Source: Turtle Survival Alliance (TSA)
Date: November 20, 2009
Burmese Roof Turtles Face New Threat
The TSA has been partnered with the Wildlife Conservation Society (WCS) in Myanmar since 2006, working together on a number of turtle conservation projects. Biologists Win Ko Ko and Khin Myo Myo, recently sent us updates on their latest projects. Both have been traveling recently, conducting turtle surveys in several rivers while also raising awareness and providing education in area villages and schools.

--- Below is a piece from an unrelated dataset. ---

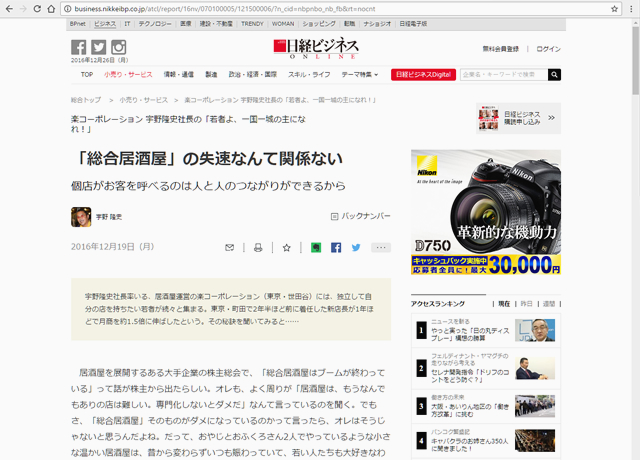Open the header Instagram icon
Viewport: 640px width, 460px height.
[x=118, y=47]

We were disturbed to learn from Khin Myo Myo that the Burmese roof turtle (Batagur trivittata) is facing yet another new threat - gold mining. This critically endangered species is known to nest exclusively in the Chindwin River, and appears to be concentrated on one specific nesting beach - the Linpha sandbank. Recently, a mining company has received permission from the Ministry of Mining to begin dragging four miles of the Chindwin's banks - including the nesting beach - in search of gold. From their observations, the mining operation is very loud during the day and seems to be inhibiting the females from approaching the nesting banks. These turtles are very shy, deepwater animals and sensitive to disturbance. In addition, mining operations typically leave behind a wake of pollution, including mercury run-off.
From these reports (and pictures) these mines are predicted to have a devastating effect on this species, especially as this is the only active nesting population that remains in the wild. WCS Myanmar personnel, along with other biologists, are approaching the mining company to encourage them to restrict or cease operations by educating them about the presence of B. trivittata.